El problema de todo esto es el modelo mismo, el macro. Aplicar a la cultura la idea de crecimiento desaforado es un error y super nocivo tanto para los grupos, como para los espectadores y el entorno. Un festival de mil personas no es tan agresivo como uno de 30.000, da igual de que sea. Pero empresarialmente interesa juntar al máximo de gente y de grupos en un recinto y culturalmente esto es devastador. Por lo tanto, llámalo festival inteligente o ecosostenible, que cualquier cosa que tenga un tamaña grande será molesto. Y te añado, la diferencia entre un festival macro y sobrehumano y uno en el que puedes estar tranquilamente son principalmente dos cosas: las pantallas. Si un escenario monta pantallas te está demostrando que no vas a poder ver el concierto bien, porque es demasiado grande.
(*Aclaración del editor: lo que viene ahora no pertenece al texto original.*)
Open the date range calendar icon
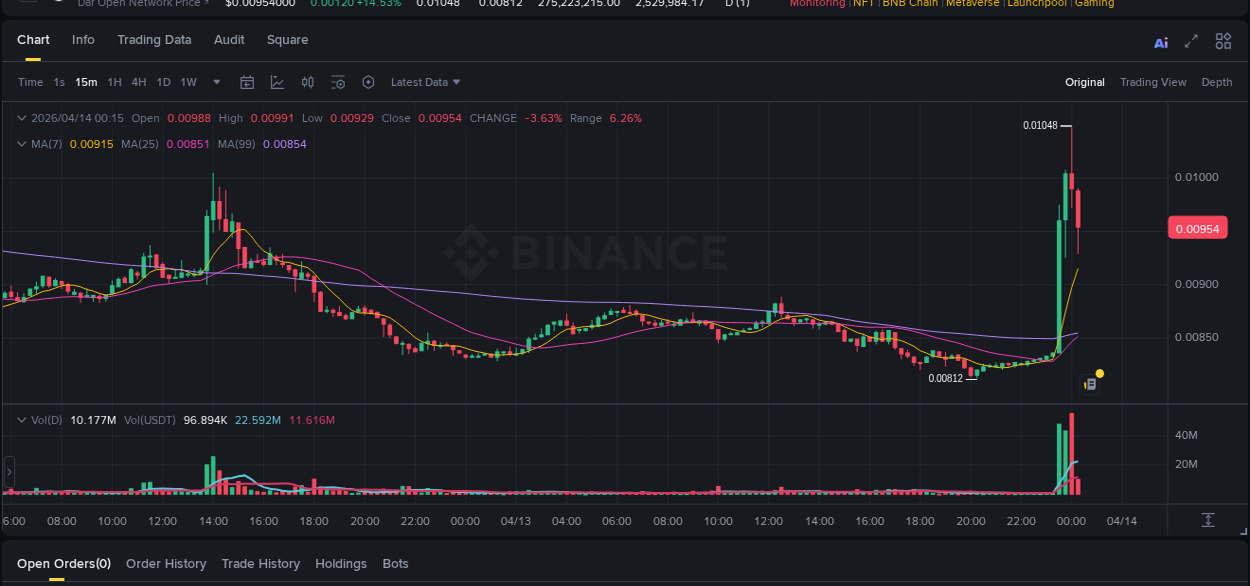This screenshot has width=1250, height=586. pos(247,82)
Y otro elemento super perjudicial son los solapamientos. Cuando haya dos conciertos o tres a la vez, supone un timo, porque crees que pagas por ver a muchos grupos y en realidad solo verás a una tercera parte. Debería ser un elemento a exterminar. Cualquier festival que no necesita eso, es un festival más humano y más apetecible. Yo intentaré aparecer lo menos posible en un macrofestival. No niego que volveré a uno, pero no lo haré hasta que sepa con exactitud los grupos que tocan, los horarios y solo si todo el resto me encaja, iré.